◆ **Text section**:
━━━━━━
In the aggressive incidents, when he seemed to mentally snap, I had to physically restrain him and yell 'No!' in his face then he got crated for a period of time, but he was already snapped 'out' of the mood a second after being restrained by me. I never hit him but me restraining him wasn't gentle by any means. Aside from the mental snaps, he didn't need much correction and the obedience training was done at a pace where I felt that he understood what was being asked and we reinforced the training in increasingly distracting environments; to be honest he excelled at that more than any other dog I've worked with. I was concerned with creating a fear-aggressive dog, so I stayed away from positive punishment as much as I could, aside from verbal corrections. Maybe that was the wrong thing to do though.


----------



## MineAreWorkingline (May 2, 2015)

Creating a fear aggressive dog?


----------



## tim_s_adams (Aug 9, 2017)
━━━━━━
◆ **Aim 1**: In the dog-training thread, what did the writer avoid as much as possible out of concern about creating a fear-aggressive dog?
◆ **Aim 2**: Transcribe the passage of the dog-training thread between "In the aggressive" and "fear aggressive dog?", inclusive.
The data below is not needed.

◆ **Data extract**:
━━━━━━
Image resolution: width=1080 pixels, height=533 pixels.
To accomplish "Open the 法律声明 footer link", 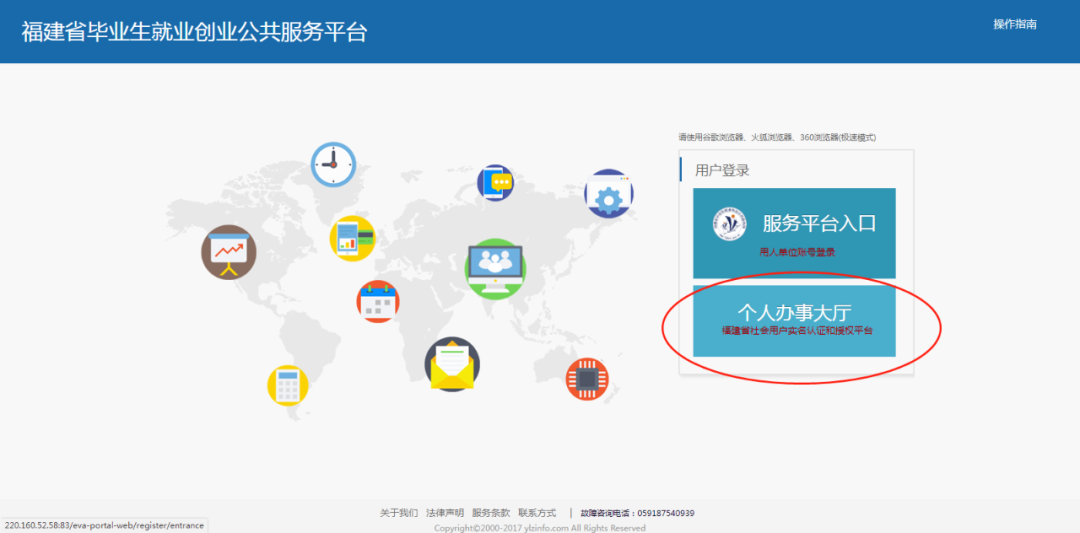I will (x=445, y=513).
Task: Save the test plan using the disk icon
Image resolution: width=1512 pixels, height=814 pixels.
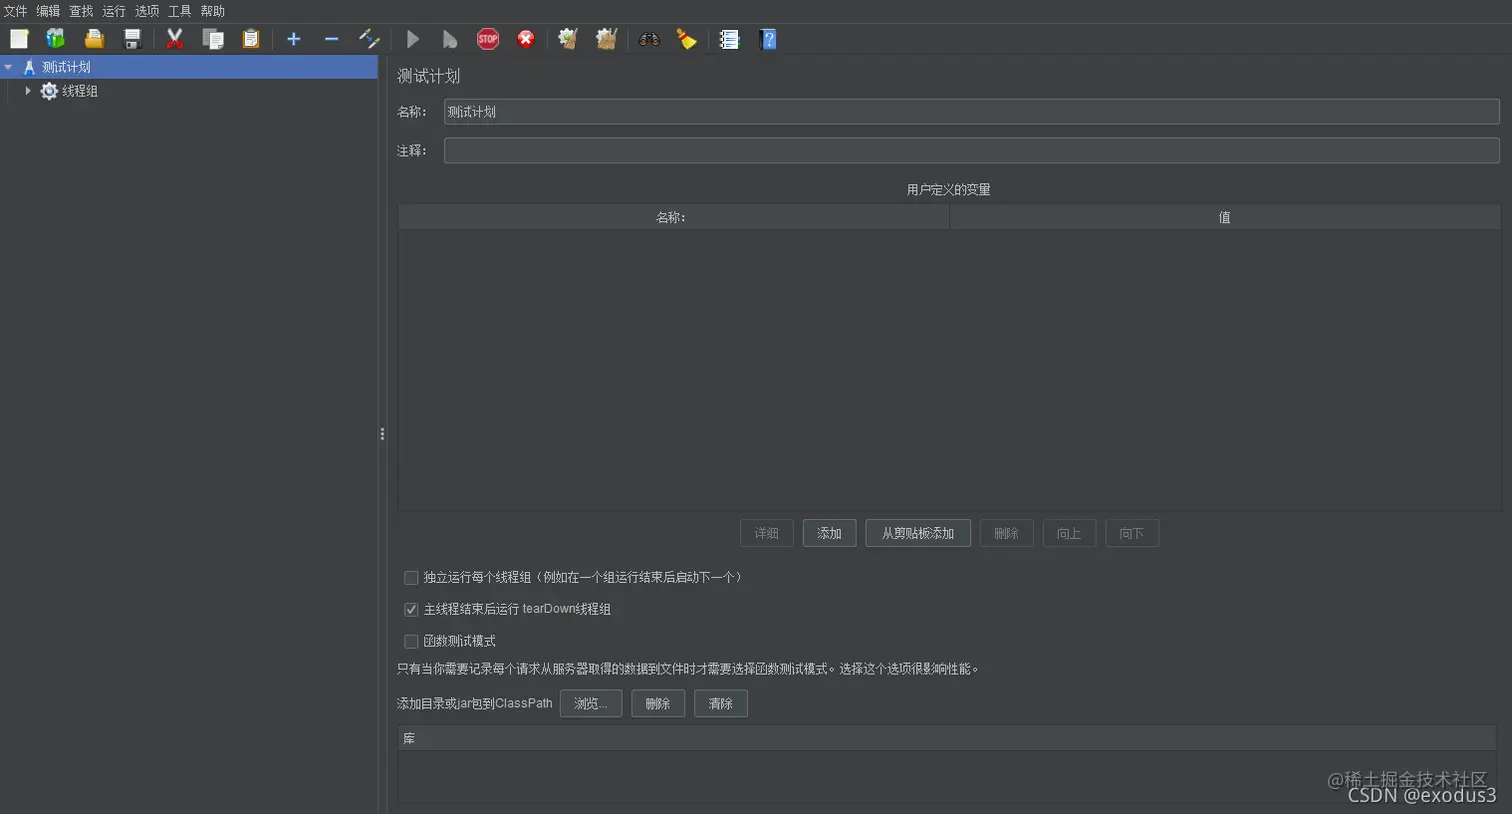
━━━━━━
◆ **Correct answer 1**: Positive punishment, apart from verbal corrections.

◆ **Correct answer 2**:
In the aggressive incidents, when he seemed to mentally snap, I had to physically restrain him and yell 'No!' in his face then he got crated for a period of time, but he was already snapped 'out' of the mood a second after being restrained by me. I never hit him but me restraining him wasn't gentle by any means. Aside from the mental snaps, he didn't need much correction and the obedience training was done at a pace where I felt that he understood what was being asked and we reinforced the training in increasingly distracting environments; to be honest he excelled at that more than any other dog I've worked with. I was concerned with creating a fear-aggressive dog, so I stayed away from positive punishment as much as I could, aside from verbal corrections. Maybe that was the wrong thing to do though.


----------



## MineAreWorkingline (May 2, 2015)

Creating a fear aggressive dog?